This kind of goes along with the above section. Thor had this tendency to make himself at home. With everything.

What I mean is that when he was over at my house, sometimes he would just disappear and I would go looking for him and find him for some reason in my bed. And again with the stealing of food and drink.

Now, I'm all for sharing. However, when I was at his house, he didn't always share everything. When Thor felt like playing video games, he didn't share the controller. Even when there was the option of two person games, he wanted to play and expected me to sit and watch. For like two hours.
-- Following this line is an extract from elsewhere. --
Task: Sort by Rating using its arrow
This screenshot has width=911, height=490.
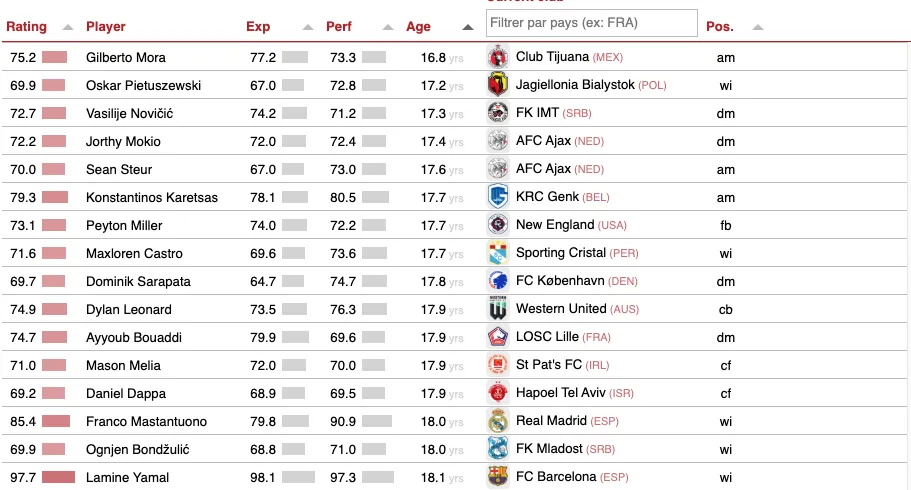Action: pos(68,27)
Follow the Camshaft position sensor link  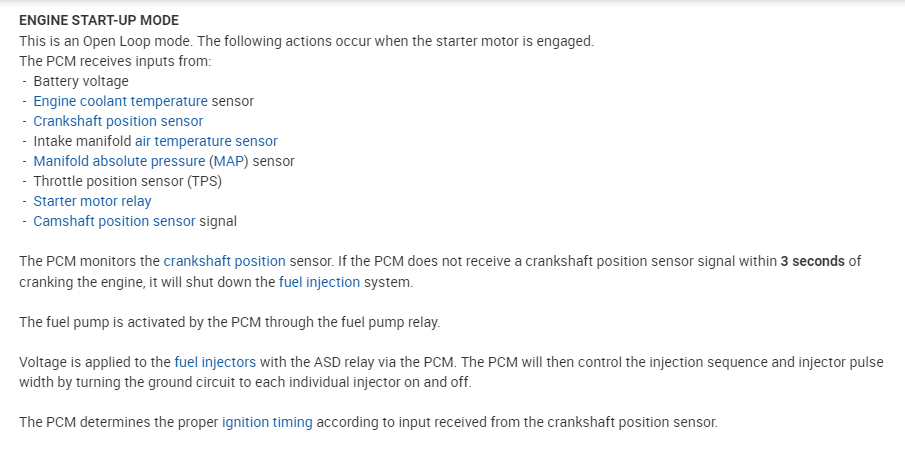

And again, the drinking thing. Stealing my alcohol but not letting me have his. Not that I really wanted it most of the time. He drank peppermint schnapps which I'm convinced is the foulest drink on the planet. Might as well just swig mouthwash.



4) The Desperate Nights. And Days. And Mornings, Afternoons, Random Minutes, Showers, Road Trips, and etc.

Any of the above times were an opportunity to screw.

I know....that urge to do it almost constantly in random places is a part of a developing relationship. You just look at each other in a certain way and then the next thing you know the two of you are doing it in your dorm bathroom. Or at the drive in. Or a rest area. Virtually anywhere. It's like you've lost your mind and all common sense and thoughts of decency. All that matters is having your hands alllllll over each other. RIGHT NOW.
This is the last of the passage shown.